— DIRECTION —
Rewrite the items as a numbered list, starting at the line containing "Viewport: 1836px width, 808px height." and running through the last line of the items, with blank lines omitted.
********************
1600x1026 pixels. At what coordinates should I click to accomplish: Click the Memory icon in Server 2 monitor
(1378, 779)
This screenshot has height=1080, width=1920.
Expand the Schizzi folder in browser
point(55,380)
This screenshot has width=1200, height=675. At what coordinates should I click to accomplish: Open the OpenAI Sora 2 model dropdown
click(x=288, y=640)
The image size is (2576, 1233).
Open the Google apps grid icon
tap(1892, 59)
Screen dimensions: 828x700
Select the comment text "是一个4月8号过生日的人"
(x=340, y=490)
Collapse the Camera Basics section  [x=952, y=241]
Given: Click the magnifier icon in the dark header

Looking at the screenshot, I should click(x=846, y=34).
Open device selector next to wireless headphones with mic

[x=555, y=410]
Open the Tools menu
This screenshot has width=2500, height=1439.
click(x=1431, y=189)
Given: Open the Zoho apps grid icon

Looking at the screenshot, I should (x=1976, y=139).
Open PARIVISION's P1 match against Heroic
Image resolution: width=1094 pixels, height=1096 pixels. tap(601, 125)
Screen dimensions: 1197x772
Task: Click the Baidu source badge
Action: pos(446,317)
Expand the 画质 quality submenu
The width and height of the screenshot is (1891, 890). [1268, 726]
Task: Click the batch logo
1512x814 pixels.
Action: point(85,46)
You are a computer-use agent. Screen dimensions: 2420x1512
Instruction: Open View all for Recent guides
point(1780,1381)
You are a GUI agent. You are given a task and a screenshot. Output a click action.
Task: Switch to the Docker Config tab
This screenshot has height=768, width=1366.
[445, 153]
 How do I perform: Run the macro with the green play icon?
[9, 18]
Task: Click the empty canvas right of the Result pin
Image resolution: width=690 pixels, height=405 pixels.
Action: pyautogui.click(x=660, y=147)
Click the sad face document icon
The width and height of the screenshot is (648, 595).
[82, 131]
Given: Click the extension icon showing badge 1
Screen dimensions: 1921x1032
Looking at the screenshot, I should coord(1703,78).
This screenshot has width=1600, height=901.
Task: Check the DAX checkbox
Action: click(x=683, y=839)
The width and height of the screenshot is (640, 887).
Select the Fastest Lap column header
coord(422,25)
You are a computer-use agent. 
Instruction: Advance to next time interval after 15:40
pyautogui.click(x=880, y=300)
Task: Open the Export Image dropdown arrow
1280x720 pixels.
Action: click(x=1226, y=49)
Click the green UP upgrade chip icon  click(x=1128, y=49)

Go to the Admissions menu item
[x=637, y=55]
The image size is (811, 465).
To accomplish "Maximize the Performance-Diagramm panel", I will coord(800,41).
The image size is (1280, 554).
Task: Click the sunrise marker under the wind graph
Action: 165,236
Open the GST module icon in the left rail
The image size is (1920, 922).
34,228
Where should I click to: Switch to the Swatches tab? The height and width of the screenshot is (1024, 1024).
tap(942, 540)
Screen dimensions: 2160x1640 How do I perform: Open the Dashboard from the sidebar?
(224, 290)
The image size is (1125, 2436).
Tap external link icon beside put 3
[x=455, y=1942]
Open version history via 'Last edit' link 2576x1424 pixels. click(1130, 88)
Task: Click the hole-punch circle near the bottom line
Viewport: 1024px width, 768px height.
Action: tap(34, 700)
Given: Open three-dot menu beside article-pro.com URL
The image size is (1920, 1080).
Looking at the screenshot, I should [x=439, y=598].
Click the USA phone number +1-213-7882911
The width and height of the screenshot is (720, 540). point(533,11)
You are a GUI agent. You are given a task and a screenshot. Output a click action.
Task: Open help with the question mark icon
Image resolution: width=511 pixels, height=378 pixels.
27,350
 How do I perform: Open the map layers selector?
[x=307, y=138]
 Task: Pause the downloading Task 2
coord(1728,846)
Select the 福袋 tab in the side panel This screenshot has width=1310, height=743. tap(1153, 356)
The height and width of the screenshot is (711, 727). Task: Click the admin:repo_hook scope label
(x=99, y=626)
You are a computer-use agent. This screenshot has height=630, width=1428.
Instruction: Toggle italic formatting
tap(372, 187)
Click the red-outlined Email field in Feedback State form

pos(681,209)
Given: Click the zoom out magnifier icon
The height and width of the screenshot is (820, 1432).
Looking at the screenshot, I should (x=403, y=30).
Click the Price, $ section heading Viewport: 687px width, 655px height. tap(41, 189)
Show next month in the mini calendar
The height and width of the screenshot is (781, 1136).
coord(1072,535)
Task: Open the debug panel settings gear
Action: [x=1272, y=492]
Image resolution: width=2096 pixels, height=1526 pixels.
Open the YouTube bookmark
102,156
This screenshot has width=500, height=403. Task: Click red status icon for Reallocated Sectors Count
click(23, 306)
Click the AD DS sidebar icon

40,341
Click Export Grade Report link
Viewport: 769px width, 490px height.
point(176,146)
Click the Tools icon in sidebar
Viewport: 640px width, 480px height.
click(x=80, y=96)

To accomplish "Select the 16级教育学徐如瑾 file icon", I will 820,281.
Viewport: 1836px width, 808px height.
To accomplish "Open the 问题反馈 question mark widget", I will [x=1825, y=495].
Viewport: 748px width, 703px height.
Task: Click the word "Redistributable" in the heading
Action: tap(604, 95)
********************
— EXERCISE RESPONSE —
1. Viewport: 1836px width, 808px height.
2. To accomplish "Open the 问题反馈 question mark widget", I will [x=1825, y=495].
3. Viewport: 748px width, 703px height.
4. Task: Click the word "Redistributable" in the heading
5. Action: tap(604, 95)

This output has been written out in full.